Mas se o México tinha alguma coisa, era personalidade e caráter para não cair diante das adversidades. Foi ele quem marcou os primeiros gols nesta Copa do Mundo e em uma partida decisiva. Mas acordou rapidamente e bateu o gol rival no final do primeiro tempo emocionante. Quiñones quebrou o gol de Pickford nos acréscimos e Jiménez esteve perto de empatar algumas vezes, o que teria sido justo.

Tudo poderia acontecer no segundo tempo, pois o placar ficou em aberto. A preparação foi tão volátil que, enquanto Bellingham dispersava os rivais, em poucos minutos a Inglaterra passou de quase terminar o jogo com um chute de O’Reilly na trave para ficar com 10 homens devido à expulsão de Quansah. Não houve trégua. E foi aí que o México mostrou o seu pior lado, o de uma seleção inocente. Preso novamente por um saque longo de Pickford para Kane, Gordon ficou de mãos dadas e Rangel o derrubou. Harry, o artilheiro, transformou isso em gol.

A festa foi liquidada? De jeito nenhum. Kane voltou a ser o protagonista, mas por ter recebido um pênalti que deixou muitos em dúvida por meio de chamadas do VAR, após tentar desviar uma bola sobre Brian Gutiérrez, uma das enviadas a campo por Javier Aguirre na complementação. Jiménez marcou para colocar o México de volta no jogo.

A última parte da Inglaterra mostrou outra versão, a da resistência.

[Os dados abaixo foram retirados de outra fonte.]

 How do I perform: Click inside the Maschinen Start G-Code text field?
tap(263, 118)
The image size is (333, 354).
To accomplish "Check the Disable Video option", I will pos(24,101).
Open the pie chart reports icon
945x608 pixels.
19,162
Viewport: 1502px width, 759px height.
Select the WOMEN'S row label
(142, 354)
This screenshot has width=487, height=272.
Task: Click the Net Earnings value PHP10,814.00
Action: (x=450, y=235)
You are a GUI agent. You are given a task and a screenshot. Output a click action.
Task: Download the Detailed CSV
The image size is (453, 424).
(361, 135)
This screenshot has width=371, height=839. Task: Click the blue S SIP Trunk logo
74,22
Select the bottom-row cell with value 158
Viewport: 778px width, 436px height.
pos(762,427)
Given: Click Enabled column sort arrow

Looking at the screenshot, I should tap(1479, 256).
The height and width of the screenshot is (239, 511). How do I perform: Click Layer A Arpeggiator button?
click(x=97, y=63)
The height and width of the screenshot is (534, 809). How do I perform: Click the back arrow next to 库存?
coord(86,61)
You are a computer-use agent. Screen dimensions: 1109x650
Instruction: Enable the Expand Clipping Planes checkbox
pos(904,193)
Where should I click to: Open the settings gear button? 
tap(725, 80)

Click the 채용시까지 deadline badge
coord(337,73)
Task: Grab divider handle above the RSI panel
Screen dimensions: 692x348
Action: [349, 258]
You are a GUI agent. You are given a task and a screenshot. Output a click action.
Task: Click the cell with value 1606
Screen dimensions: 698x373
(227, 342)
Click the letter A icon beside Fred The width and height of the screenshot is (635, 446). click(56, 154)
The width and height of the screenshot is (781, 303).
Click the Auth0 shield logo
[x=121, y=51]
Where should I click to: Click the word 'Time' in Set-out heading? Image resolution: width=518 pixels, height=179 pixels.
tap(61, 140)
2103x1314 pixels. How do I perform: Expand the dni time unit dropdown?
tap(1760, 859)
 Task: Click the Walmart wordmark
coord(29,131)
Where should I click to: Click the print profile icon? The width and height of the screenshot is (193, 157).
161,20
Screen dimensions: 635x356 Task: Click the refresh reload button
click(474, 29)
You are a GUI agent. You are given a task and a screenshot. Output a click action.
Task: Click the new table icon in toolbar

Tuchel montou um 5-3-1 e seus jogadores foram gladiadores para manter o resultado contra um México que já não tinha ideias e confirmar que é um sério candidato.

Veja o resumo e os gols da vitória da Inglaterra

Síntese México 2 x Inglaterra 3

México (2): Raul Rangel (4); Jorge Sánchez (5), César Montes (4), Johan Vásquez (4), Jesús Gallardo (6); Luis Romo (6), Erik Lira (7), Gilberto Mora (5); Roberto Alvarado (7), Raúl Jiménez (7), Julián Quiñones (6). Treinador: Javier Aguirre

Inglaterra (3): Jordan Pickford (8); Jarell Quansah (4), Ezri Konsa (7), Marc Guéhi (7), Nico O’Reilly (7); Elliot Anderson (7), Declan Rice (7); Bukayo Saka (8), Jude Bellingham (9)Anthony Gordon (8); Harry Kane (7). Técnico: Thomas Tuchel

Estádio: Azteca (Cidade do México).

Classificação da partida: Muito bom

Mediador: Alireza Faghani (4)

CASO: PT, 36m e 37m Jude Bellingham, primeiro aceno e 45m Julián Quiñones; ST, 15m Harry Kane e 24m Raúl Jiménez, ambos nos pênaltis.

Mudanças: ST, Edson Álvarez (5) para Montes, 12m John Stones (7) para Saka, 16m Santiago Giménez (6) para Mora e Brian Gutiérrez (6) para Romo, 29m Djed Spence para O’Reilly e Dan Burn para Anderson, 34m Álvaro Fidalgo para 36m Quiñche e Maronez para 36m. 45m Rogers para Kane.

Aviso: Rice, O’Reilly, Guéhi, Jordan Henderson, Jorge Sánchez e Vásquez.